C. Eighth Amendment Claim against Huntingdon County

Municipalities and other local government entities may not be held liable under § 1983 for the acts of their employees under a theory of respondeat superior or vicarious liability. Bd. of County Comm'rs v. Brown, 520 U.S. 397, 403 (1997); see also Colburn v. Upper Darby Twp., 946 F.2d 1017, 1027 (3d Cir. 1991). However, a municipality may be held liable if the plaintiff can "identify a municipal 'policy' or 'custom' that caused the plaintiff's injury." Id. (citing Monell, 436 U.S. at 694 ). A policy is an official proclamation or edict of a municipality, while a custom is a practice that is "so permanent and well settled as to virtually constitute law." Beck v. City of Pittsburgh, 89 F.3d 966, 971 (3d Cir. 1996) (quoting Andrews v. City of Philadelphia, 895 F.2d 1469, 1480 (3d Cir. 1990) (citations omitted).

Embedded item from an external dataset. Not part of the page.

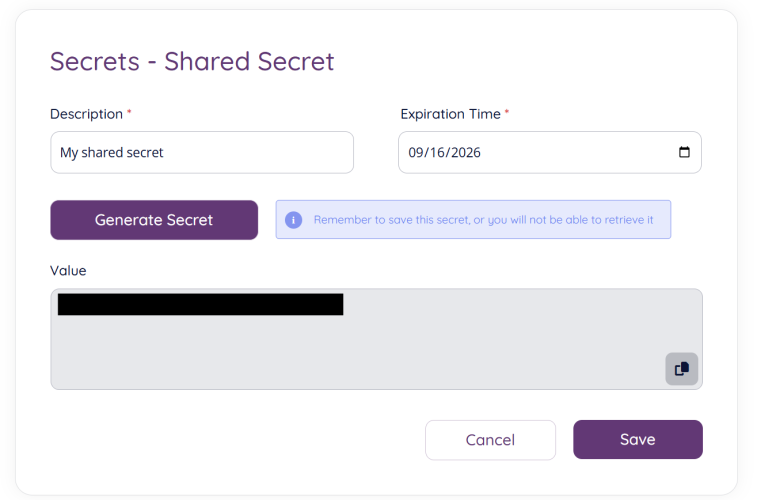
Task: Copy the secret value with the clipboard icon
Action: tap(681, 369)
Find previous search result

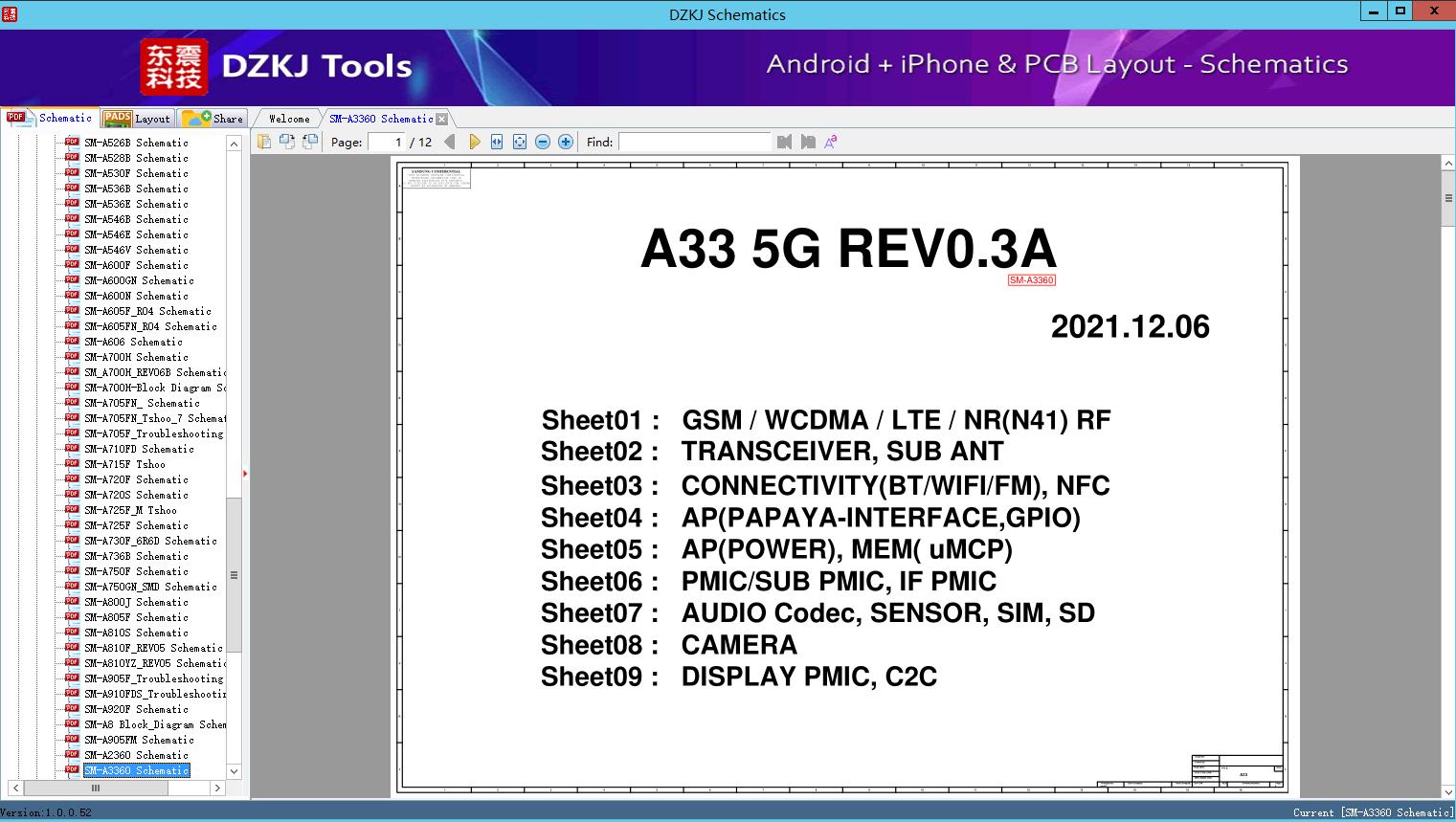click(x=784, y=142)
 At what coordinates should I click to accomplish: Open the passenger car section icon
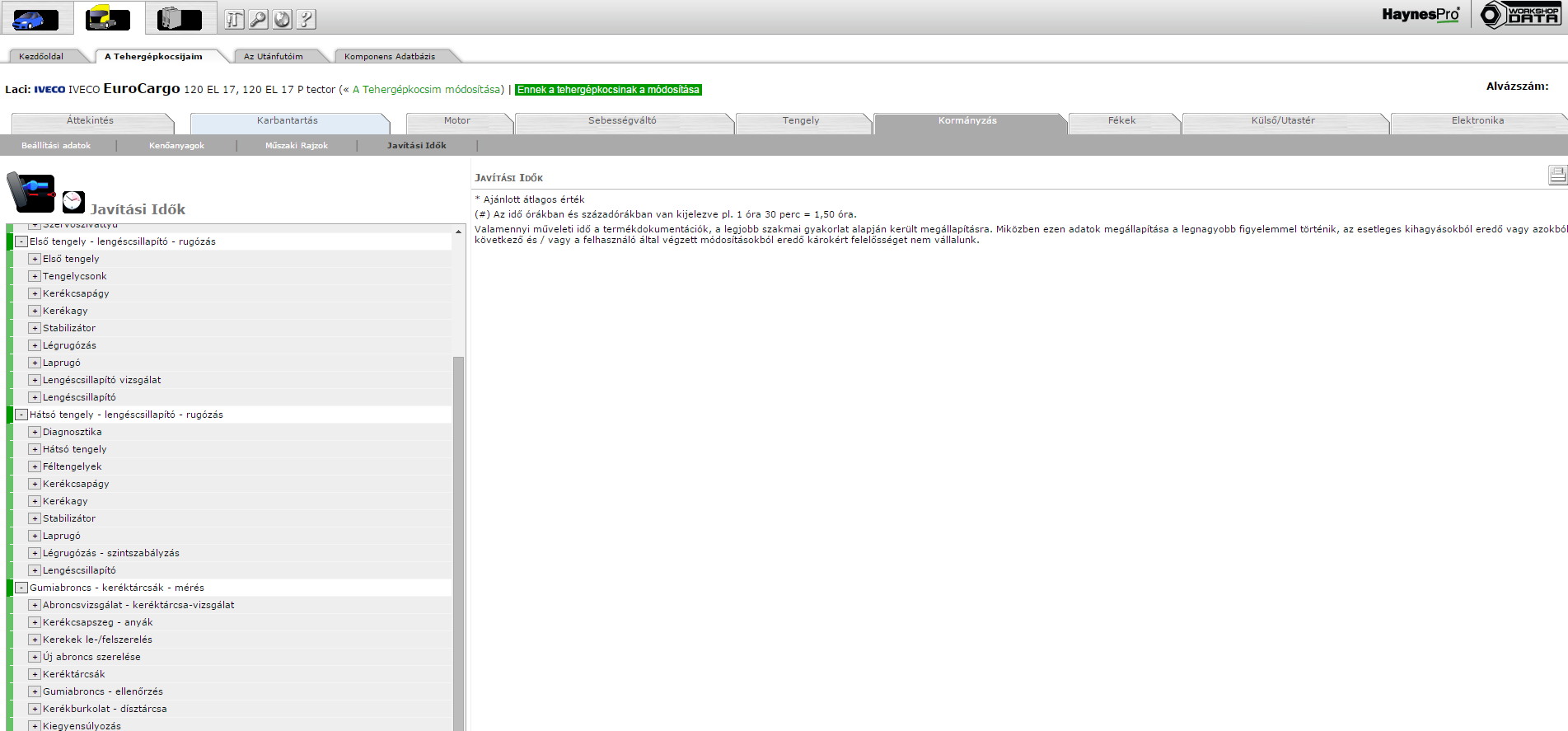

In the instant case, Ogden alleges that Huntingdon County should be held liable for his injuries because the county had an affirmative policy of transferring inmates between the Huntingdon County Prison and the Mifflin County Correctional Facility. (Doc. 1 ¶¶ 15-18.) Where a municipal policy is "facially lawful, the plaintiff must demonstrate that the municipal action was taken with deliberate indifference as to its known or obvious consequences." Jackson v. County of Wayne, 217 F. App'x 103, 106 (3d Cir. 2007) (internal citations omitted). The court finds that Huntingdon County's policy of transferring inmates between institutions is facially lawful and serves the legitimate penological interest of reducing inmate overcrowding. Furthermore, the court finds that Ogden has alleged no facts sufficient to suggest that an increased risk of inmate assaults was a "known or obvious consequence" of this legitimate policy. See id. Accordingly, the court will grant defendants' motion to dismiss with respect to Ogden's claims against Huntingdon County. However, the court will grant Ogden leave to file an amended complaint alleging sufficient facts to suggest that an increased risk of inmate assaults was a "known or obvious consequence" of Huntingdon County' spolicy.

IV. Conclusion

For the foregoing reasons, the Huntingdon County defendants' motion to dismiss will be granted. An appropriate order will issue.

ORDER

AND NOW, this 15th day of August, 2007, upon consideration of the motion to dismiss (Doc. 6), filed by defendants Huntingdon County, Huntingdon County Prison, and Duane Black, and for the reasons set forth in the accompanying memorandum, it is hereby ORDERED that:

1. Defendants' motion to dismiss (Doc. 6) is GRANTED.

2. Plaintiff's claims against defendants Huntingdon County, Huntingdon County Prison, Duane Black, and Mifflin County Correctional Facility are DISMISSED.

3. The Clerk of Court is directed to TERMINATE the above-named defendants.

4. With respect to the claims against defendants Huntingdon County Prison and Mifflin County Correctional Facility, leave to amend is DENIED as futile. See Grayson v. Mayview State Hosp., 293 F.3d 103, 108 (3d Cir. 2002).

5. With respect to the claims against defendants Warden Black and Huntingdon County, plaintiff is granted leave to file an amended complaint on or before August 29, 2007.